Bill C-6, tabled late last year, creates criminal offences for “practices, treatment or services designed to change an individual’s sexual orientation to heterosexual or gender identity to cisgender or to reduce non-heterosexual sexual attraction or sexual behaviour.”
It bans “causing an individual to undergo conversion therapy against their will; causing a child to undergo conversion therapy; removing a child from Canada to undergo conversion therapy abroad; receiving a financial or other material benefit from the provision of conversion therapy; and advertising an offer to provide conversion therapy.”
Genuis said he and his party support “banning degrading, violent practices that undermine people’s dignity and dehumanize them in any way.”
“Conservatives are opposed to conversion therapy, we have proposed reasonable amendments to the bill to address concern though that the definition of conversion therapy is poorly drafted,” he said.
“A school counsellor or parent telling a young person that they should wait till they’re older before becoming sexually active, for example, that could be considered conversion therapy, according to the definition of conversion therapy in this bill, as it was very clearly a flawed definition,” Genuis said.
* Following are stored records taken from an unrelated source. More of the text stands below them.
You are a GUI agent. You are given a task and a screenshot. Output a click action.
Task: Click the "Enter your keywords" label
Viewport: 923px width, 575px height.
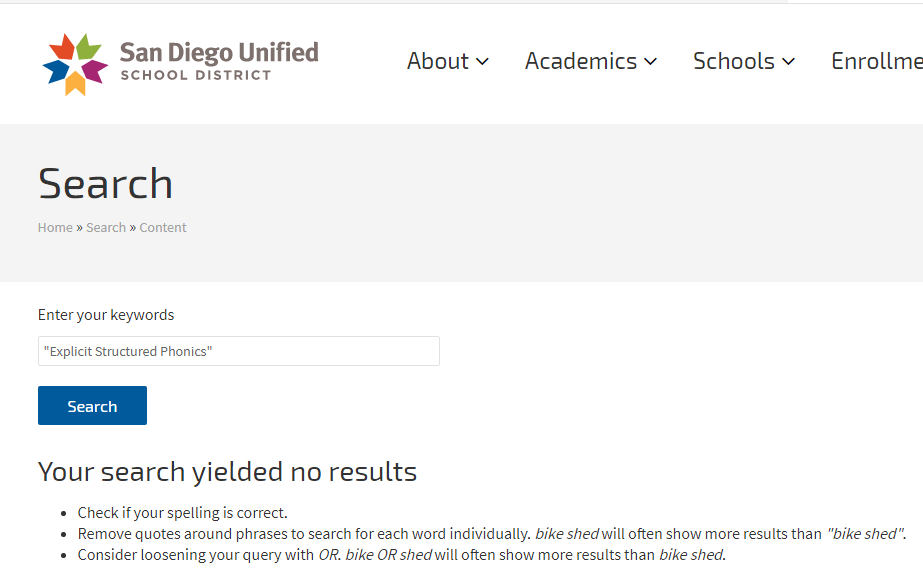pos(106,315)
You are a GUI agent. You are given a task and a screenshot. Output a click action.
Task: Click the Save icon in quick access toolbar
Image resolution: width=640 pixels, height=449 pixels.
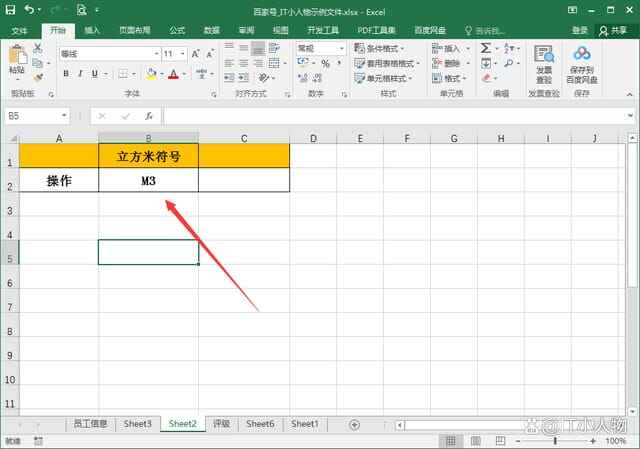pyautogui.click(x=10, y=11)
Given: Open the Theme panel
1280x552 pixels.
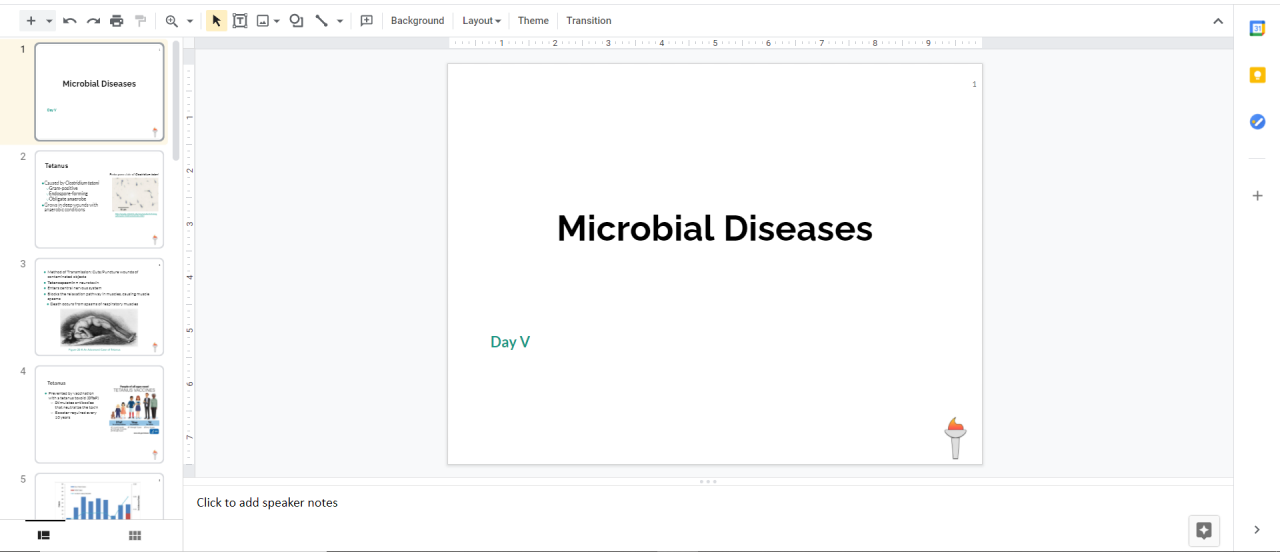Looking at the screenshot, I should [533, 21].
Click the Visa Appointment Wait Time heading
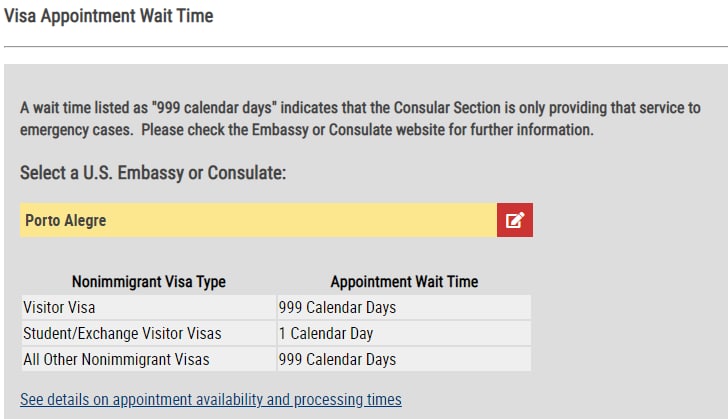728x419 pixels. pyautogui.click(x=109, y=16)
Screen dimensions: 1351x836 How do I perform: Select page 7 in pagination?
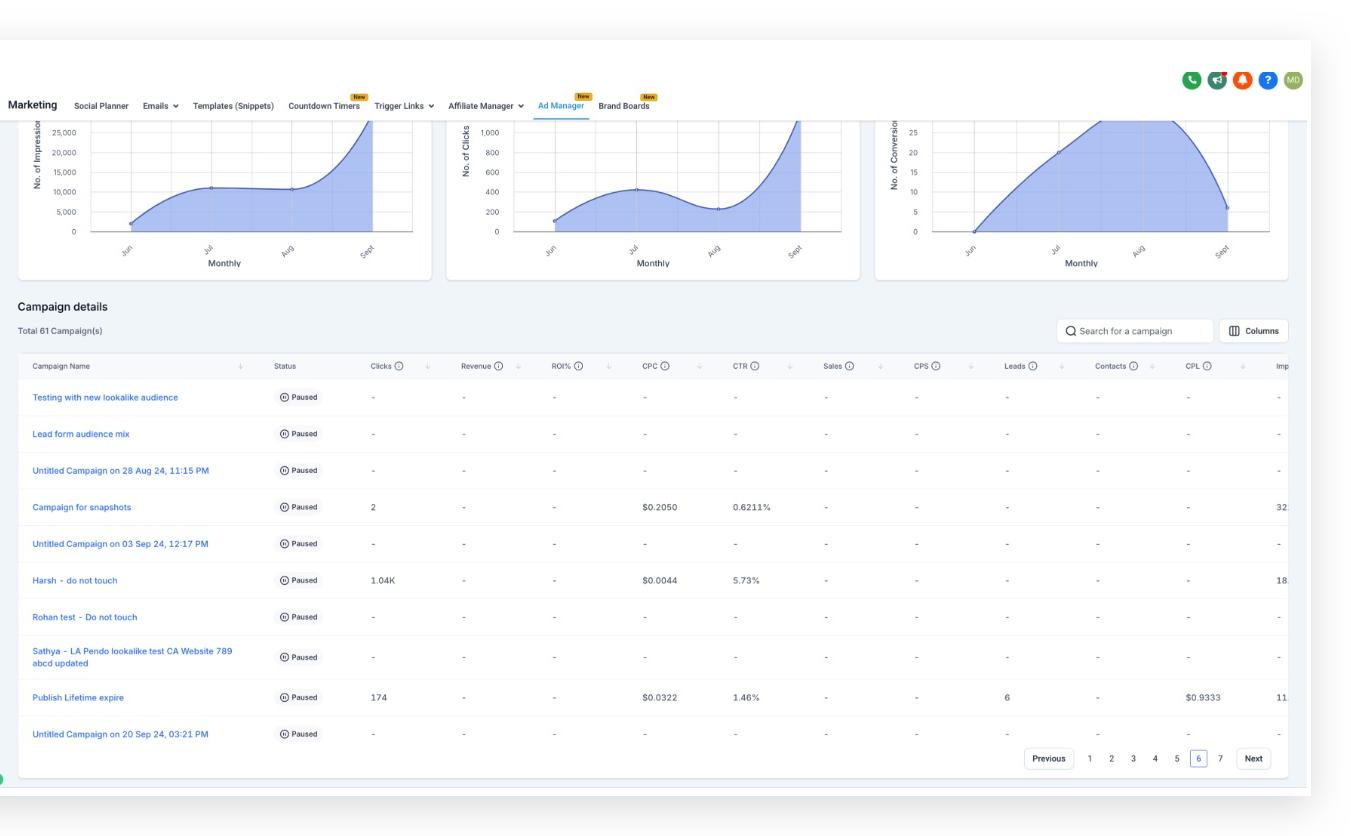coord(1221,758)
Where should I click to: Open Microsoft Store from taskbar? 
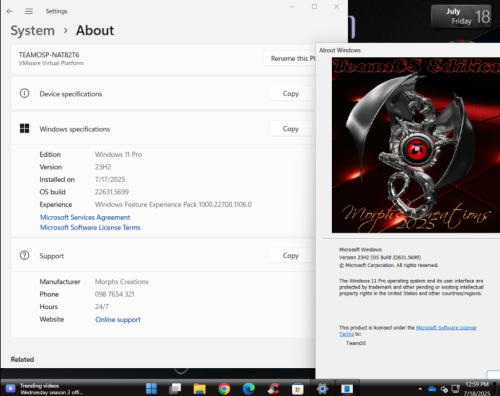(x=298, y=388)
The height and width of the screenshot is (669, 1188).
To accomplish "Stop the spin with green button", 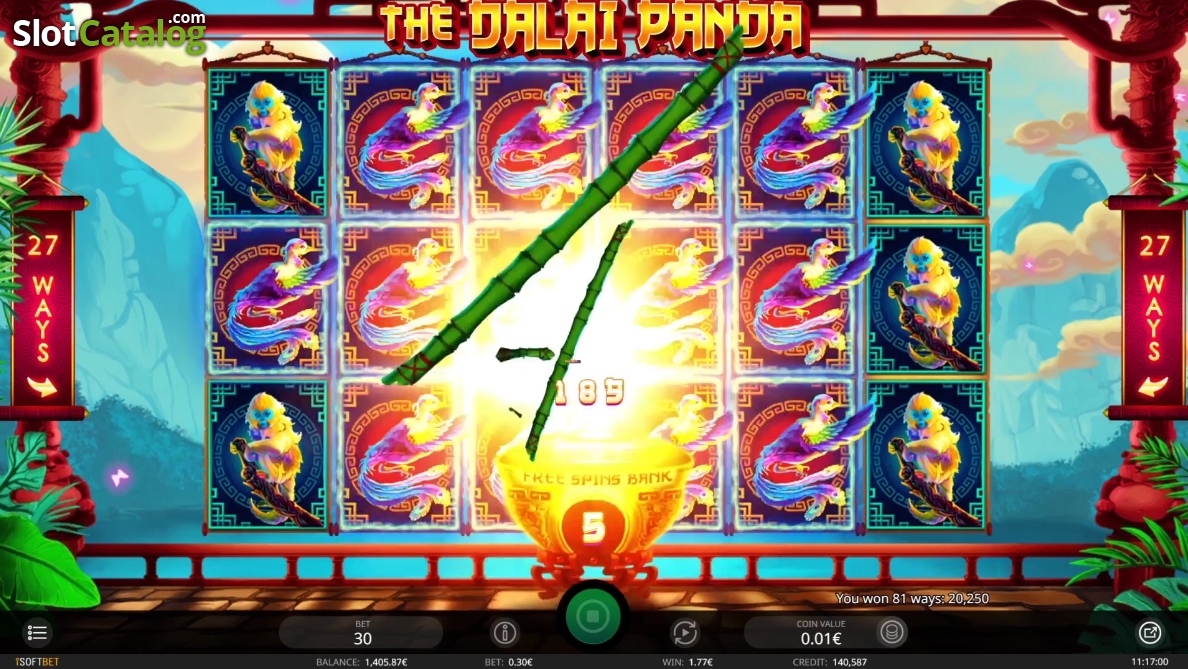I will (x=593, y=616).
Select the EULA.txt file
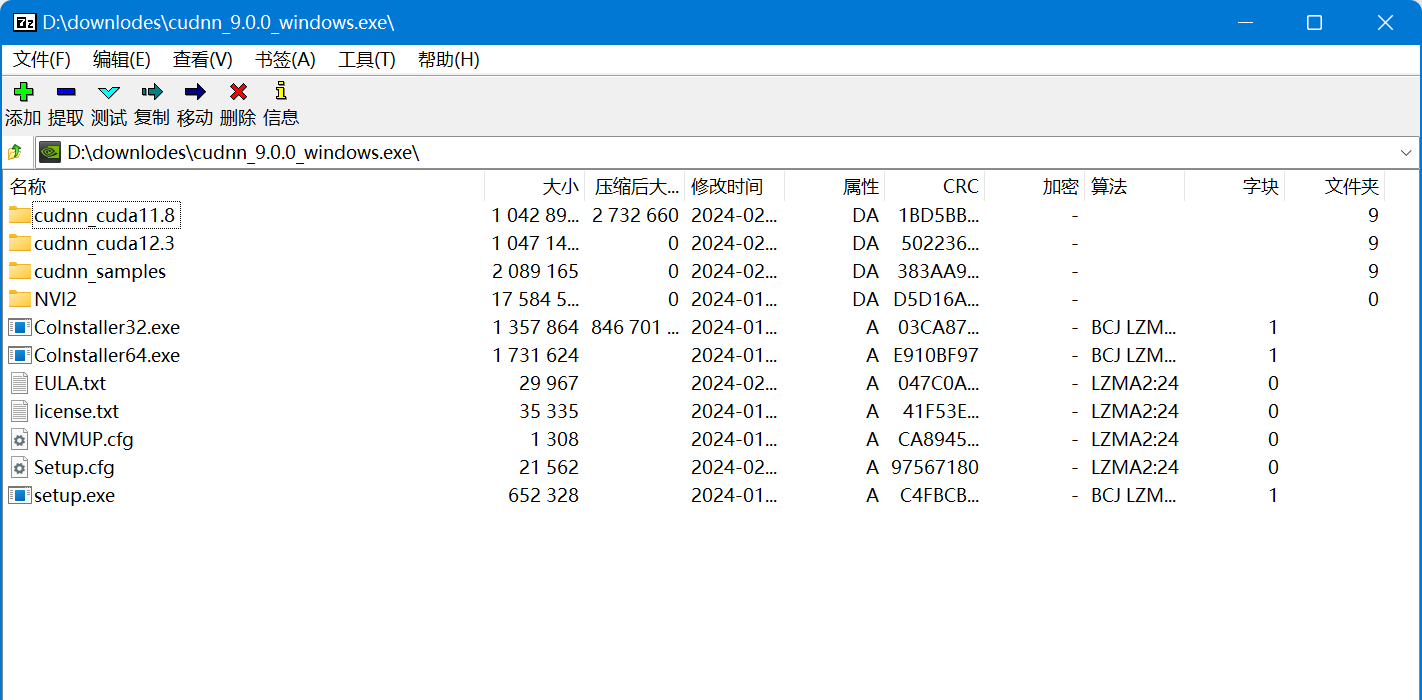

In a post on his website, Genuis said that in its current form, the bill could “open the door for law enforcement to tap into private family communications to investigate discussion that might fit the bill’s broad definition of ‘conversion therapy.'”
Genuis says that so far the Liberal government has refused to accept the proposed amendments to the bill.
In December 2020, Justice Minister David Lametti told the Standing Committee on Justice and Human Rights (JUST) that he wasn’t convinced that amendments to protect “good-faith conversations” are needed.
“The fact that the definition has two elements to it, first that it must amount to a practice, treatment, or service, and second that the practice, treatment, or service has to achieve a prohibited objective, …. it does in fact encapsulate what the Justice Department website said and what we still continue to say. It doesn’t capture good-faith conversations about people exploring their identity,” Lametti said.
“If something is already there, I’m not inclined to be open to amendments that are redundant or that are already otherwise captured in the bill.”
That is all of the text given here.